Note that, although the predetermined number of printed sheets may be set to any number of sheets, when the predetermined number of printed sheets is set to equal to or less than the continuous printing upper limit number, it is possible to efficiently suppress rising of the internal temperature. Furthermore, in the present embodiment, the information related to the predetermined number of printed sheets is stored in the setting information memory 165 in advance. Then, the print controller 168 refers to the information as needed, and controls the print operation.
When determining that there is a remaining print job in the determination processing in S703 (S703/YES), the print controller 168 maintains the sleep state (S705).

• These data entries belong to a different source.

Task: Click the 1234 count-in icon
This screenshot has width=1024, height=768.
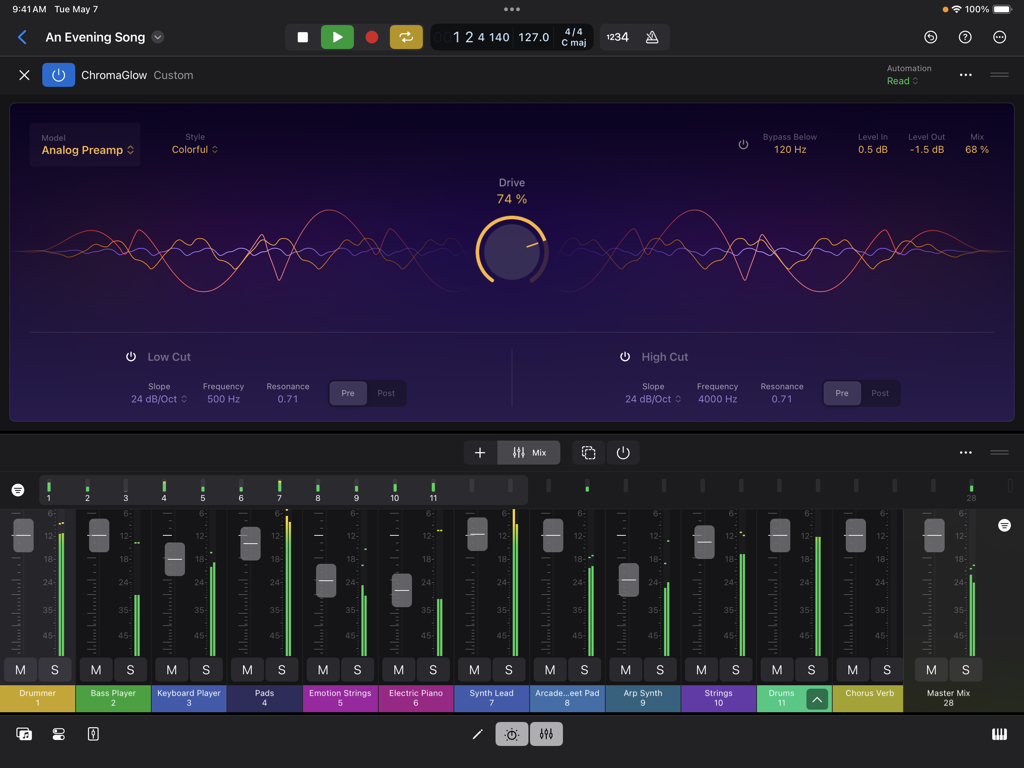Action: pyautogui.click(x=619, y=36)
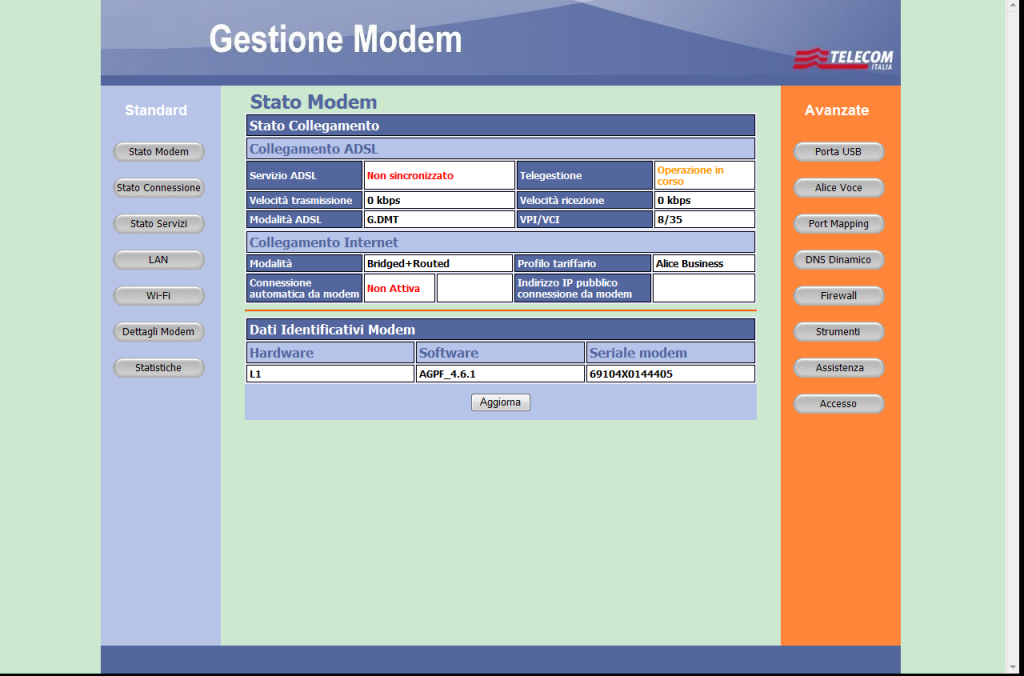The height and width of the screenshot is (676, 1024).
Task: Open the LAN settings page
Action: (x=158, y=260)
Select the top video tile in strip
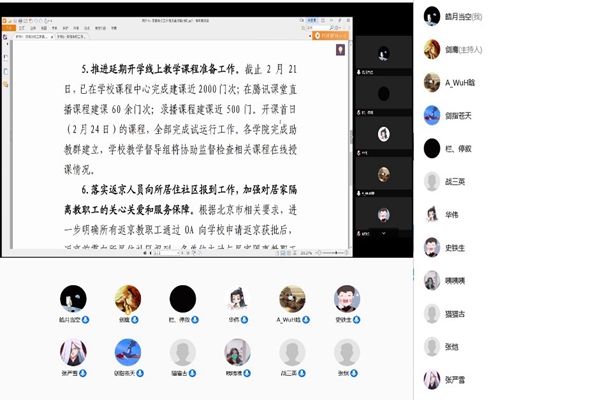 point(384,57)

Then, when the sleep state is cancelled and the image forming apparatus 1 transitions to the printable state (S714/YES), the print controller 168 controls the print operation to perform the remaining print job and the print job C in the intermittent print control (S706), and performs the processing in S713.
On the other hand, when determining that there is no remaining print job in the determination processing in S703 (S703/NO), the print controller 168 determines whether the number of printed sheets C is equal to or less than the predetermined number of printed sheets A (S704). In other words, in the present embodiment, the print controller 168 performs the determination as a print-operation determiner.
When determining that the number of printed sheets C is not equal to or less than the predetermined number of printed sheets A in the determination processing in S704 (S704/NO), the print controller 168 maintains the sleep state (S705).
Then, when the sleep state is cancelled and the image forming apparatus 1 transitions to the printable state (S714/YES), the print controller 168 controls the print operation so as to perform the print job C in the intermittent print control (S706), and performs the processing in S713.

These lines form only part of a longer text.